A deep tiredness hit me: hypothermia setting in. My body felt like lead and the frozen road I was lying on was like a feather mattress. All I wanted to do was go to sleep.
But then I thought of her. Of silky, copper hair and milky skin. Of the way she looked when she was scared. She was scared right now. She needed me.

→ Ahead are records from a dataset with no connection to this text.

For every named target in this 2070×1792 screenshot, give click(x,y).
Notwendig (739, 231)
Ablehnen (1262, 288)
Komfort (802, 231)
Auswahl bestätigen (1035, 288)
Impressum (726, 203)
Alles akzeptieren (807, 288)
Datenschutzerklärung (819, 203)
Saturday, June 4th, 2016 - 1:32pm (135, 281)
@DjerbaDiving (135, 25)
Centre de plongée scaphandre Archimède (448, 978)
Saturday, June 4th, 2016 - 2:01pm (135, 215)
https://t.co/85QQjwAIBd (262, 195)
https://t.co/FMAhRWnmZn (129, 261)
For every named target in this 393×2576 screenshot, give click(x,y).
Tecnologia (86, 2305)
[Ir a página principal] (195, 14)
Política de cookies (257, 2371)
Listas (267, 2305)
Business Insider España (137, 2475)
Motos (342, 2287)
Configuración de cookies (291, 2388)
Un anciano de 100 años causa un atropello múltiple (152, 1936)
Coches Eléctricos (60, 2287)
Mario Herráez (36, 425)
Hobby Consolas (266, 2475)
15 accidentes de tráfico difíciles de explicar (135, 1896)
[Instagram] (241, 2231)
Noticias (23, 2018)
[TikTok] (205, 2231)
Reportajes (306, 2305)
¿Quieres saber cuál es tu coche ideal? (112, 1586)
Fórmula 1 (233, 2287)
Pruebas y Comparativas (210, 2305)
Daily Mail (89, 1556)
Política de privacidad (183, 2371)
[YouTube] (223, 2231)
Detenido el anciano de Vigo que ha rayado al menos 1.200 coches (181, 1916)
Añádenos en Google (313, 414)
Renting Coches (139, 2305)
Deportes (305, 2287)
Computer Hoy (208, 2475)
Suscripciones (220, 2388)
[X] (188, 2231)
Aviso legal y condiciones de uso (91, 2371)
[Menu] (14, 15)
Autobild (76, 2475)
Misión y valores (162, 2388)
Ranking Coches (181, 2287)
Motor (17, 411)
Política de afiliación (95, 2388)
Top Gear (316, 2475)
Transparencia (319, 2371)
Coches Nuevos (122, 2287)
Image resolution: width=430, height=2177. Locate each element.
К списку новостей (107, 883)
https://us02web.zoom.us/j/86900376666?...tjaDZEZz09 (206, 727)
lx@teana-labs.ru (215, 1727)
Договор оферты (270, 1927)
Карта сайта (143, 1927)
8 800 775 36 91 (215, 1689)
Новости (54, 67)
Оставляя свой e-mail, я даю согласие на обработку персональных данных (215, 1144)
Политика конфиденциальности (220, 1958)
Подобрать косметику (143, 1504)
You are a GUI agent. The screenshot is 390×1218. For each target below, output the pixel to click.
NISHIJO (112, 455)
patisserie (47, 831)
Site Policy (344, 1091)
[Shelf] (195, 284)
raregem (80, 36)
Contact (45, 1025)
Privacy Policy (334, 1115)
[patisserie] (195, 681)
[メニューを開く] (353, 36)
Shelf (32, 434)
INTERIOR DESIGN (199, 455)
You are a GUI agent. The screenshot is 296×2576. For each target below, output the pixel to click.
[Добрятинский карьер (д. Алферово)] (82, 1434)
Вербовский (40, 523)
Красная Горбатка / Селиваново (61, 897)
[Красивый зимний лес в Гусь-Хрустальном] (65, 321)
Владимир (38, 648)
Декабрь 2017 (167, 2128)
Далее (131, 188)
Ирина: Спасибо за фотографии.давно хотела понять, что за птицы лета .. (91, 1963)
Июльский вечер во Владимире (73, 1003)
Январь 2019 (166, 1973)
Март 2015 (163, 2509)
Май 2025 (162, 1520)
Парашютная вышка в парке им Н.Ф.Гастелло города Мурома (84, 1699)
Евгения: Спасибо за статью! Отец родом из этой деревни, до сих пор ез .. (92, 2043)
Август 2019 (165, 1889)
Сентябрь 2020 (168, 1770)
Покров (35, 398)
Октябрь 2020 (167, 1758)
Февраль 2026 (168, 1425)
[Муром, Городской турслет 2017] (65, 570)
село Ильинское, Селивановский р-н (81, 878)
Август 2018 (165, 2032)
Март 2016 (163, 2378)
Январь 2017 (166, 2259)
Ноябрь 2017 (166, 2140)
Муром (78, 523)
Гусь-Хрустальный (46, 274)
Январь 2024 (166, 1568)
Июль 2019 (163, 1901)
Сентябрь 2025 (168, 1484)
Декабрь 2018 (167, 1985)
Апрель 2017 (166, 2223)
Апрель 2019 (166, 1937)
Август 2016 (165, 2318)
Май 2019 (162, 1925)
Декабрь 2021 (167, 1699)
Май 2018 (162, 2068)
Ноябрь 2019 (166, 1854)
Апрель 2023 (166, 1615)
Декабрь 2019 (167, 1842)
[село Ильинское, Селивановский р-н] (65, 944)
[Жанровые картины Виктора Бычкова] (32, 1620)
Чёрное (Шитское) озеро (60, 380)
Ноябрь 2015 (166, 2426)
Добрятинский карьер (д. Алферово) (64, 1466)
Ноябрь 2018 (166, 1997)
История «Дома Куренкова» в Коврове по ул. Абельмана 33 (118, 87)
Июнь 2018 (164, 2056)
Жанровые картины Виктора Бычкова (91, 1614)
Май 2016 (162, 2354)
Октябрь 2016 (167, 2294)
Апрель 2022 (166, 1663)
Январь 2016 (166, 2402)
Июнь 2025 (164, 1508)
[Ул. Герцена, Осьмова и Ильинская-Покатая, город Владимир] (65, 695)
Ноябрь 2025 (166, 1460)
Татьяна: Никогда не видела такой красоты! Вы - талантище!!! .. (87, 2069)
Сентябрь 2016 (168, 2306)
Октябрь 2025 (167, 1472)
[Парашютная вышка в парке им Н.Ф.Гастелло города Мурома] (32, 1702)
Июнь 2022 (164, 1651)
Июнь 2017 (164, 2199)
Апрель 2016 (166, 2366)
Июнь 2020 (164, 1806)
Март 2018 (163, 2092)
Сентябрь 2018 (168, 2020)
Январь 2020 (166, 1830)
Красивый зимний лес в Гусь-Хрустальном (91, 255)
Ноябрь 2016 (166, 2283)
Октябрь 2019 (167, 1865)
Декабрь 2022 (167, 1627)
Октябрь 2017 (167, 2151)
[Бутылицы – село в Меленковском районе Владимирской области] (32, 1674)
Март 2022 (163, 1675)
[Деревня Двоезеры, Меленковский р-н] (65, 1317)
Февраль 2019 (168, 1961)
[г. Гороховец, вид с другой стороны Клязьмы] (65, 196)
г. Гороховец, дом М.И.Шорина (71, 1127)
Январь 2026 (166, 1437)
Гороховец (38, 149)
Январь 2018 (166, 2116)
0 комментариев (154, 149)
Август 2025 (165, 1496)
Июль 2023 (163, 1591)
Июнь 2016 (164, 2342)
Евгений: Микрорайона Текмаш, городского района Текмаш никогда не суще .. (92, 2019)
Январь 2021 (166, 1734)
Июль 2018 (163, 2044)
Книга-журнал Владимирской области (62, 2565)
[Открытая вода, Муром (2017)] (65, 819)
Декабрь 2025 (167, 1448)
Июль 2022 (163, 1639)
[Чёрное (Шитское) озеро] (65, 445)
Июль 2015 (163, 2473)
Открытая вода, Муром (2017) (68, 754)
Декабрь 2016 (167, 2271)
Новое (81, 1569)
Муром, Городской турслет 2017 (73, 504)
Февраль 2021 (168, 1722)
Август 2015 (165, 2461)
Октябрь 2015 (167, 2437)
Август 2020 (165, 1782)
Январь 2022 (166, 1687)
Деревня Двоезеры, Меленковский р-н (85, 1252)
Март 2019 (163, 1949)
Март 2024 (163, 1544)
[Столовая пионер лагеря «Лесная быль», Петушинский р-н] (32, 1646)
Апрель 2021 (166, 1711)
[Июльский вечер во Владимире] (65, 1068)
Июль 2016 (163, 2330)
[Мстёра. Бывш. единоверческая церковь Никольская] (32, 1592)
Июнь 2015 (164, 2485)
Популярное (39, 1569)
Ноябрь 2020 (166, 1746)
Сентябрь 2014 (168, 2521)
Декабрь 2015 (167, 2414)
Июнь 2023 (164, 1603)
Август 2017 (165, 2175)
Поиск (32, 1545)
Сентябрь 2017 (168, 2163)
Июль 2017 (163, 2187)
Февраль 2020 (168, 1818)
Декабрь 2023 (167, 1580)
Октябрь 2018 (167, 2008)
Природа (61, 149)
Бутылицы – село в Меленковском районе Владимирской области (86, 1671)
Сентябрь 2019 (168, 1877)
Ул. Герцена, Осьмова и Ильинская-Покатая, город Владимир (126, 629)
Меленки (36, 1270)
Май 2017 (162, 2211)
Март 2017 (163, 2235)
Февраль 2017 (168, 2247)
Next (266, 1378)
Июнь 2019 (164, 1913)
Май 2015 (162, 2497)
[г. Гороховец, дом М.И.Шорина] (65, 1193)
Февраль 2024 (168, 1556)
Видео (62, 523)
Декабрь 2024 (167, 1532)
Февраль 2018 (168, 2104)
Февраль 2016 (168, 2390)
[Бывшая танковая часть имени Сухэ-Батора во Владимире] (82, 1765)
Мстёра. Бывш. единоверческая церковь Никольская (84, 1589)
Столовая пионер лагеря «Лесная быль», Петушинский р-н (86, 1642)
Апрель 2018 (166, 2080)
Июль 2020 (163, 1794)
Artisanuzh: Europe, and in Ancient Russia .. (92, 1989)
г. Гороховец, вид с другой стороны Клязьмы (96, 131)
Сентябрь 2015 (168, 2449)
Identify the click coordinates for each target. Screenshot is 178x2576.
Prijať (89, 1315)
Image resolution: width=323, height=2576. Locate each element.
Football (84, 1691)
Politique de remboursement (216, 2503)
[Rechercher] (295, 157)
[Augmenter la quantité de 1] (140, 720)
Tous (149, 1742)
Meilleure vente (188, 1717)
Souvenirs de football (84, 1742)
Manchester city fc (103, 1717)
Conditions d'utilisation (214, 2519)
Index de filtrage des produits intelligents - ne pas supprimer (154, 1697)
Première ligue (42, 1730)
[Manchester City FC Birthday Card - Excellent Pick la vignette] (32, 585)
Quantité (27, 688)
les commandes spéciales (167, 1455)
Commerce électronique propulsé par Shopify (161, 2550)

I took a deep, ragged breath and pushed one hand into the road to lever me up, knowing how much it would hurt. I screamed loud enough to shake the trees, white fire blazing up my wrists and arms, but I was up onto my knees and the pain had chased away the tiredness. I got a foot under me and heaved myself up to standing, staggering a little.
Far off in the distance, I could see a glow that might be headlights. I turned towards it. And started to run.
60
Amy
“WHAT’S wrong?” asked Colt.
I shook my head, but there were too many clues, he was going to figure it out. The red stain had spread, its fingers almost brushing the trees. He must be feeling light-headed from blood loss, by now. And I knew he could see my tears, frozen into shining trails on my cheeks. Every time I tried to grab the bullet fragment, I just pushed it deeper, causing more bleeding that I had to frantically work to stop. There was just too much to do: I didn’t have enough hands.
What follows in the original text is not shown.